I'm actually amazed that even after the relative acceptance of NoSQL we are still struggling to standardize on ORM for SQL/RDBMS.

It's almost like a religious debate:
 - https://www.jfire.org/modules/phpwiki/index.php/Why%20not%20JPA
 - http://www.datanucleus.org/products/accessplatform/persistence_api.html
 - http://www.datanucleus.org/products/accessplatform/jdo_jpa_faq.html
 - http://www.dzone.com/links/search.html?query=jdo
 - http://www.dzone.com/links/search.html?query=jpa
 - http://java.dzone.com/articles/jpa-performance-optimization

Good old Apache itself has 2 solid implementations of JPA and JDO. Both seem very mature and very well documented:
 - http://db.apache.org/jdo/why_jdo.html
 - http://openjpa.apache.org/

Apache also has some offbeat/non-standard implementations. Some dead, some doing well:
 - http://cayenne.apache.org/why-cayenne.html
 - http://db.apache.org/
 - http://www.mybatis.org/ - formerly Apache iBatis

Reading a busy Twitter stream with @s and #s is as hard as parsing unformatted XML with your eyes - correction, with 1 eye closed.

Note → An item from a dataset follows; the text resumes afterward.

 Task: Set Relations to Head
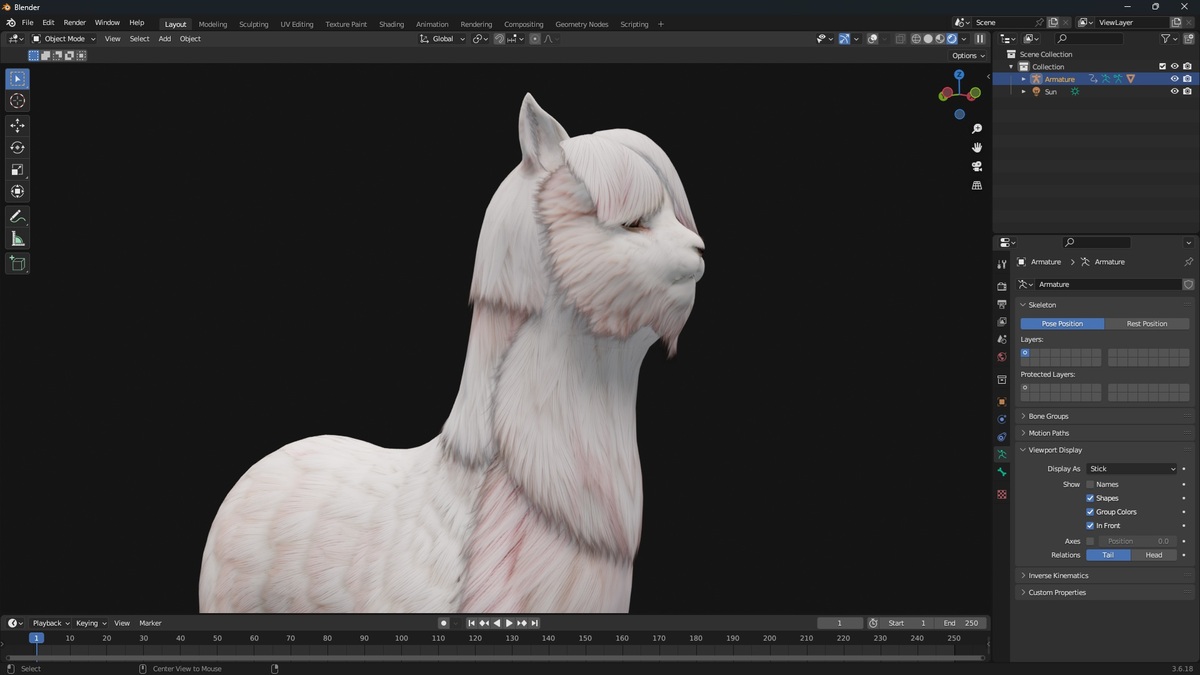[x=1154, y=555]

Books I read in the last few months

Blindsight by Peter Watts: I thoroughly enjoyed reading this book. Although the ending was a bit of a let down, the amount of research that has gone into writing this book is impressive. It has a very refreshing combination of bio-chemistry, human vision, psychology and AI.

Galactic North by Alastair Reynolds: A collection of short stories. Generally, I try to stay away from short stories because I feel the characters do not have time to develop and neither does the story. This one however has a continuous feel across stories and is worth reading if you liked Revelation Space.

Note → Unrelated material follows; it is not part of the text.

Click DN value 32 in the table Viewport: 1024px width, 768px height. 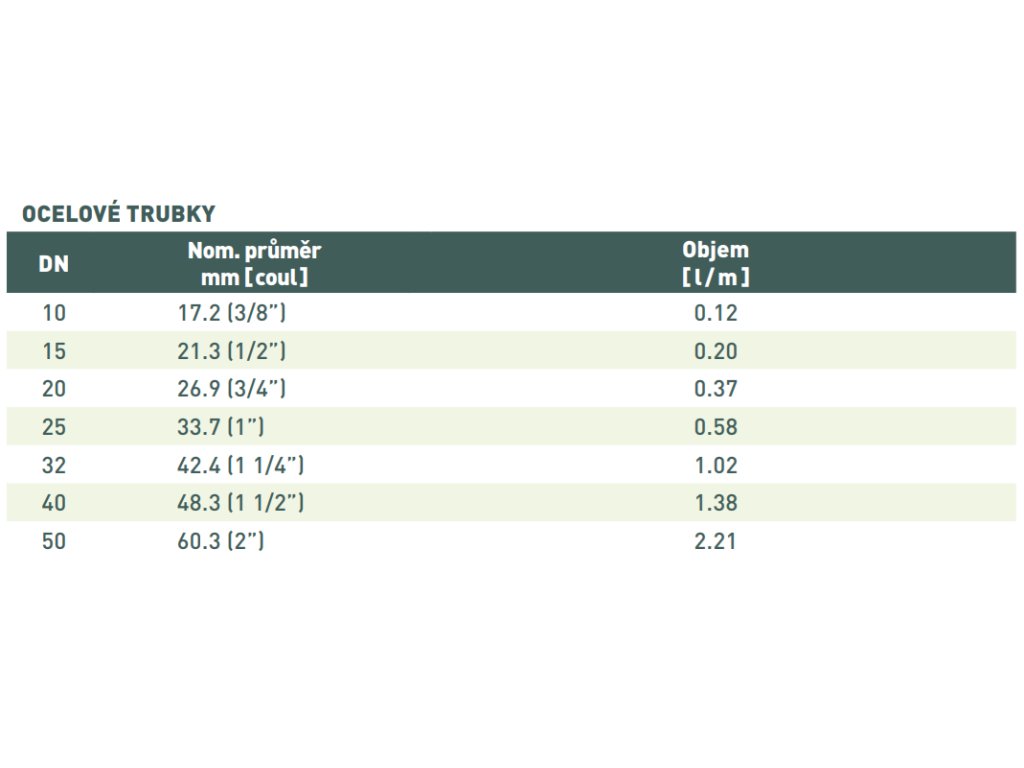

Eifelheim by Michael Flynn: Another Hugo nominee (I think). Not too bad it you'd rather have the story wander off into a medieval village setting during the time of the Black Death. Certainly not in the same league as the Sci-Fi masters.

Liar's Poker by Michael Lewis: This is not sci-fi at all. It's a 20 year old book about an Investment bank - the infamous Salomon brothers. They say history repeats itself. Just replace Salomon Brothers with Lehman Brothers and add a generous measure of greed and short sightedness. This is a very funny book considering what the book is all about. Well worth the read.

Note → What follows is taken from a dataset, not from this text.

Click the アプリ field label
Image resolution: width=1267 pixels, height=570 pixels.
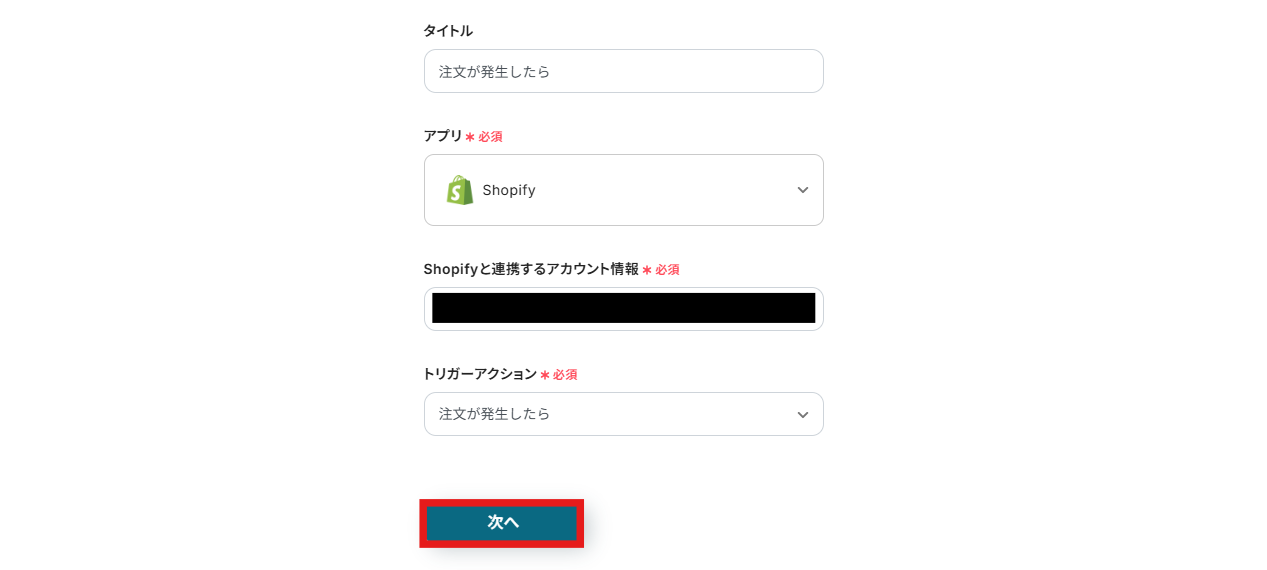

Spin by Robert Charles Wilson: Here's one I tried reading but just couldn't get myself to finish it. For a Hugo award nominee this was a disastrous read.

Sunday, September 12, 2010

Hiking in Skyline Ridge Open Space Preserve

Skyline Ridge Open Space Preserve, is right next door to Russian Ridge off CA 35. This is perhaps one of the nicest hikes for beginners. Gentle slopes, good combination of shade and open trails, great view just a mile into the hike, a park bench and a pond (actually 2) at the end of the 1.5 mile Ipiwa trail.

Start from the Skyline parking lot and follow the Ipiwa trail, cross Old Page Mill road and you will reach Alpine Pond. There are many shorter walkways you can use to spend time around the pond. Then head back the same way to Skyline parking.